We are into the second part of our season now, playing in this composite division made up of the bottom two teams from the first division, and the top four of the second. We’ll play only on Saturdays for a month, take a few weeks off in July, then go back to Saturday and Sunday games.
June and July is the same thing every year – a time of practice in shorts on cool evenings, beers and burgers in the late Northern European light, and just enough steaming summer days to be seduced by fall.
My wife and I spent Sunday with friends who live in stone house in southern Belgium, next to a 12th century abbey. We ate homemade ravioli; for desert, rhubarb and strawberry crumble and ice cream on a terrace. Europe is a theme park.
Life was not so joyful a month ago. Distraught by losing and a downward spiral of frustration, I called Pomona head coach Frank Pericolosi, long an éminence grise of European baseball wisdom.
“I don’t know what to do,” I said. “Guys don’t come to practice, I’m becoming a negative influence and I’m not getting anybody to work harder.”
“John, you have to understand, it’s recreational baseball,” Frank said, his voice cracked by the California sun. “You gotta coach to the player, you can help individuals get better if they want to, but you can’t force an entire team to share your vision and follow it.”
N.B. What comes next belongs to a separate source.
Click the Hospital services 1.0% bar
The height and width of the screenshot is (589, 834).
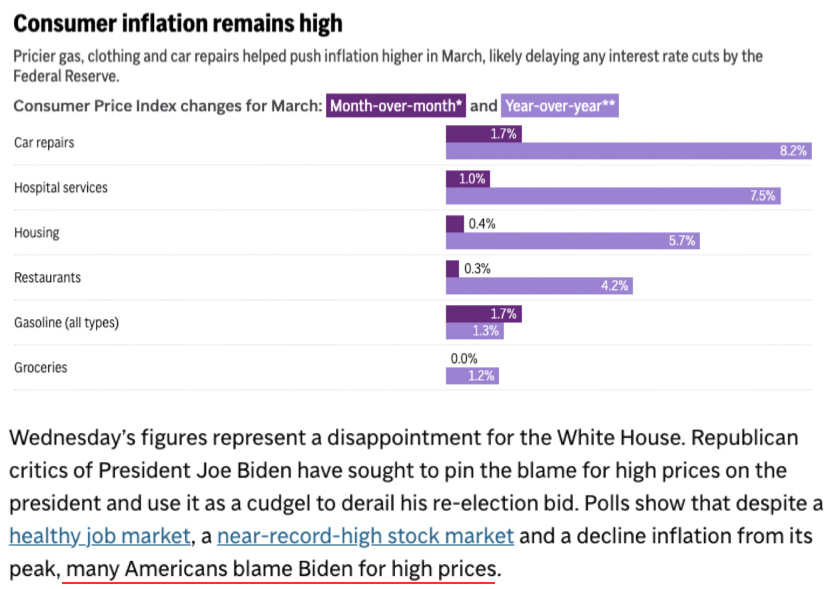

I’ve been carrying that little piece of advice to games and practice the last few weeks. Frank is right. There are players on our team with talent. A Major League scout showed up two weeks ago. But my friends and teammates play baseball for fun, and don’t feel that pit in their stomachs driving them to lift weights daily so they can increase their batting averages by 40 points. And that’s fine.
My job is to install a managed meritocracy. Practices happen, fun and snappy. Fast guys bat leadoff. Starters throw less than 150 pitches.
What happens next is a baseball picnic, sometimes good, sometimes bad. If we teach lots of 10-year-olds to play the right way, it will one day become high class. Otherwise, probably not.
But there is nothing to be gained by trying to mould a bunch of grownup Joes and teenage Nukes the same way you coach a Little League team.
On Saturday, a light-headed 14-3 win, there was no place for such rumblings.